(Task brief): Copy out every record below with complete accuracy.

(Dataset excerpts):
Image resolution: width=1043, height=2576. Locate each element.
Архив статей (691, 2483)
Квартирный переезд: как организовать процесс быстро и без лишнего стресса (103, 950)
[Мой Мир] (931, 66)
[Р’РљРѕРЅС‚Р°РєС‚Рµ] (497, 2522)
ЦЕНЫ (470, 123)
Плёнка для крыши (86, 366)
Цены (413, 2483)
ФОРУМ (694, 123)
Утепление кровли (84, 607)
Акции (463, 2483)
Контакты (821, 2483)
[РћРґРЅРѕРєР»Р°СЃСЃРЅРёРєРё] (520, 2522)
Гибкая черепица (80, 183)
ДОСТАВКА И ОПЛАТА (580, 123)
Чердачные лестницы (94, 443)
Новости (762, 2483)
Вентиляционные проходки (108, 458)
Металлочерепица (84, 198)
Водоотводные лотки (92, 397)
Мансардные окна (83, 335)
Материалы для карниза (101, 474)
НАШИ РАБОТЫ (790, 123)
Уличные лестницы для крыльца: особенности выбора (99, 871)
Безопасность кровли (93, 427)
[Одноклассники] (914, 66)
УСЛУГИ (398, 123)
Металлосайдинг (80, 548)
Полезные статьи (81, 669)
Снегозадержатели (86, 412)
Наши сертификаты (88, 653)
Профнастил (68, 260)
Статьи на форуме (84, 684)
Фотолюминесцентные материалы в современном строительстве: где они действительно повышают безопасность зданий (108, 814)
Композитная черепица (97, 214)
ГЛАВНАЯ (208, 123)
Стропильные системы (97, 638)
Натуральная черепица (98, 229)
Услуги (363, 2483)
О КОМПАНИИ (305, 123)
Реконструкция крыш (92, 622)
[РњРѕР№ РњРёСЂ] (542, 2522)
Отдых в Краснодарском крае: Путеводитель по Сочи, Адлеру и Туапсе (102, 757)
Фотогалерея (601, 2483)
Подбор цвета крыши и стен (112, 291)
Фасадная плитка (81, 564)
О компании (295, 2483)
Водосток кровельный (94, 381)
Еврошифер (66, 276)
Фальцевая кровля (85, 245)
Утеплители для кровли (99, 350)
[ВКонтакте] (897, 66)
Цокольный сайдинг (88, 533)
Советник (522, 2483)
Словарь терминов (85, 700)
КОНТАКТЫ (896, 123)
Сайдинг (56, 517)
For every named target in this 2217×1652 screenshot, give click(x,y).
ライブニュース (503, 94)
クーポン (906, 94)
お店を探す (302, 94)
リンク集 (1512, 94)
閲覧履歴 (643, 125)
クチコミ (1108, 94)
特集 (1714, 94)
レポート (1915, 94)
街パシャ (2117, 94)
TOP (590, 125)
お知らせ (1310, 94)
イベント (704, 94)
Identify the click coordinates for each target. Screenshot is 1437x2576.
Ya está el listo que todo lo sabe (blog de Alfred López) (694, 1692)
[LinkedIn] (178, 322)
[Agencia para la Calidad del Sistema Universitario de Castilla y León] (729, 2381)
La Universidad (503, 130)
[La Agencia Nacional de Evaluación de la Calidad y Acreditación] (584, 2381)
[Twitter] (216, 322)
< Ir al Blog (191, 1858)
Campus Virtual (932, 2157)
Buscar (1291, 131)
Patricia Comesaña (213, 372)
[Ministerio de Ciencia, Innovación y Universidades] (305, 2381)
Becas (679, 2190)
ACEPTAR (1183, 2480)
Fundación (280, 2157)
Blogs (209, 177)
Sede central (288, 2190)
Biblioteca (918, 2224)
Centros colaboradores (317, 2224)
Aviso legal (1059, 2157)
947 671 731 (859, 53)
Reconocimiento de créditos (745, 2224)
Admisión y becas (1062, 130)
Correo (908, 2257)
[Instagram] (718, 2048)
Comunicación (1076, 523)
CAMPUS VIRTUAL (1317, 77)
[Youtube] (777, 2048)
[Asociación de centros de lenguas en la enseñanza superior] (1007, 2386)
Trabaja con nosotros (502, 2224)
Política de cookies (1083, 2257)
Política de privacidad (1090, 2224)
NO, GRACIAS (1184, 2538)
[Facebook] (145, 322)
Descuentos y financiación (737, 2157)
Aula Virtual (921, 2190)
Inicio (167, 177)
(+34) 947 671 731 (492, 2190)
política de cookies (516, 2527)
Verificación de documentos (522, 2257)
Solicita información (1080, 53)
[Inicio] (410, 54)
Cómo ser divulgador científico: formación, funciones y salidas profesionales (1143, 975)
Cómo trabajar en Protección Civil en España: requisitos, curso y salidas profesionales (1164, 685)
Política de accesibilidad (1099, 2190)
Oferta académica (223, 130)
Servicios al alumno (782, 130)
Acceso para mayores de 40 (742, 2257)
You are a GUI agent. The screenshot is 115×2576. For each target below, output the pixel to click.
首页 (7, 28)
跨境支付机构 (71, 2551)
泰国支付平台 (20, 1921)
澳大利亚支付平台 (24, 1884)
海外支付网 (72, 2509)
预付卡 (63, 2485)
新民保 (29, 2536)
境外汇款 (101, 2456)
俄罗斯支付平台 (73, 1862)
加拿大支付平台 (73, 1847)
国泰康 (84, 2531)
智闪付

(Exercise response):
Image resolution: width=1043, height=2576. Locate each element.
Архив статей (691, 2483)
Квартирный переезд: как организовать процесс быстро и без лишнего стресса (103, 950)
[Мой Мир] (931, 66)
[Р’РљРѕРЅС‚Р°РєС‚Рµ] (497, 2522)
ЦЕНЫ (470, 123)
Плёнка для крыши (86, 366)
Цены (413, 2483)
ФОРУМ (694, 123)
Утепление кровли (84, 607)
Акции (463, 2483)
Контакты (821, 2483)
[РћРґРЅРѕРєР»Р°СЃСЃРЅРёРєРё] (520, 2522)
Гибкая черепица (80, 183)
ДОСТАВКА И ОПЛАТА (580, 123)
Чердачные лестницы (94, 443)
Новости (762, 2483)
Вентиляционные проходки (108, 458)
Металлочерепица (84, 198)
Водоотводные лотки (92, 397)
Мансардные окна (83, 335)
Материалы для карниза (101, 474)
НАШИ РАБОТЫ (790, 123)
Уличные лестницы для крыльца: особенности выбора (99, 871)
Безопасность кровли (93, 427)
[Одноклассники] (914, 66)
УСЛУГИ (398, 123)
Металлосайдинг (80, 548)
Полезные статьи (81, 669)
Снегозадержатели (86, 412)
Наши сертификаты (88, 653)
Профнастил (68, 260)
Статьи на форуме (84, 684)
Фотолюминесцентные материалы в современном строительстве: где они действительно повышают безопасность зданий (108, 814)
Композитная черепица (97, 214)
ГЛАВНАЯ (208, 123)
Стропильные системы (97, 638)
Натуральная черепица (98, 229)
Услуги (363, 2483)
О КОМПАНИИ (305, 123)
Реконструкция крыш (92, 622)
[РњРѕР№ РњРёСЂ] (542, 2522)
Отдых в Краснодарском крае: Путеводитель по Сочи, Адлеру и Туапсе (102, 757)
Фотогалерея (601, 2483)
Подбор цвета крыши и стен (112, 291)
Фасадная плитка (81, 564)
О компании (295, 2483)
Водосток кровельный (94, 381)
Еврошифер (66, 276)
Фальцевая кровля (85, 245)
Утеплители для кровли (99, 350)
[ВКонтакте] (897, 66)
Цокольный сайдинг (88, 533)
Советник (522, 2483)
Словарь терминов (85, 700)
КОНТАКТЫ (896, 123)
Сайдинг (56, 517)
For every named target in this 2217×1652 screenshot, give click(x,y).
ライブニュース (503, 94)
クーポン (906, 94)
お店を探す (302, 94)
リンク集 (1512, 94)
閲覧履歴 (643, 125)
クチコミ (1108, 94)
特集 (1714, 94)
レポート (1915, 94)
街パシャ (2117, 94)
TOP (590, 125)
お知らせ (1310, 94)
イベント (704, 94)
Identify the click coordinates for each target. Screenshot is 1437x2576.
Ya está el listo que todo lo sabe (blog de Alfred López) (694, 1692)
[LinkedIn] (178, 322)
[Agencia para la Calidad del Sistema Universitario de Castilla y León] (729, 2381)
La Universidad (503, 130)
[La Agencia Nacional de Evaluación de la Calidad y Acreditación] (584, 2381)
[Twitter] (216, 322)
< Ir al Blog (191, 1858)
Campus Virtual (932, 2157)
Buscar (1291, 131)
Patricia Comesaña (213, 372)
[Ministerio de Ciencia, Innovación y Universidades] (305, 2381)
Becas (679, 2190)
ACEPTAR (1183, 2480)
Fundación (280, 2157)
Blogs (209, 177)
Sede central (288, 2190)
Biblioteca (918, 2224)
Centros colaboradores (317, 2224)
Aviso legal (1059, 2157)
947 671 731 (859, 53)
Reconocimiento de créditos (745, 2224)
Admisión y becas (1062, 130)
Correo (908, 2257)
[Instagram] (718, 2048)
Comunicación (1076, 523)
CAMPUS VIRTUAL (1317, 77)
[Youtube] (777, 2048)
[Asociación de centros de lenguas en la enseñanza superior] (1007, 2386)
Trabaja con nosotros (502, 2224)
Política de cookies (1083, 2257)
Política de privacidad (1090, 2224)
NO, GRACIAS (1184, 2538)
[Facebook] (145, 322)
Descuentos y financiación (737, 2157)
Aula Virtual (921, 2190)
Inicio (167, 177)
(+34) 947 671 731 (492, 2190)
política de cookies (516, 2527)
Verificación de documentos (522, 2257)
Solicita información (1080, 53)
[Inicio] (410, 54)
Cómo ser divulgador científico: formación, funciones y salidas profesionales (1143, 975)
Cómo trabajar en Protección Civil en España: requisitos, curso y salidas profesionales (1164, 685)
Política de accesibilidad (1099, 2190)
Oferta académica (223, 130)
Servicios al alumno (782, 130)
Acceso para mayores de 40 (742, 2257)
You are a GUI agent. The screenshot is 115×2576. For each target below, output the pixel to click.
首页 (7, 28)
跨境支付机构 (71, 2551)
泰国支付平台 (20, 1921)
澳大利亚支付平台 (24, 1884)
海外支付网 (72, 2509)
预付卡 (63, 2485)
新民保 (29, 2536)
境外汇款 (101, 2456)
俄罗斯支付平台 (73, 1862)
加拿大支付平台 (73, 1847)
国泰康 (84, 2531)
智闪付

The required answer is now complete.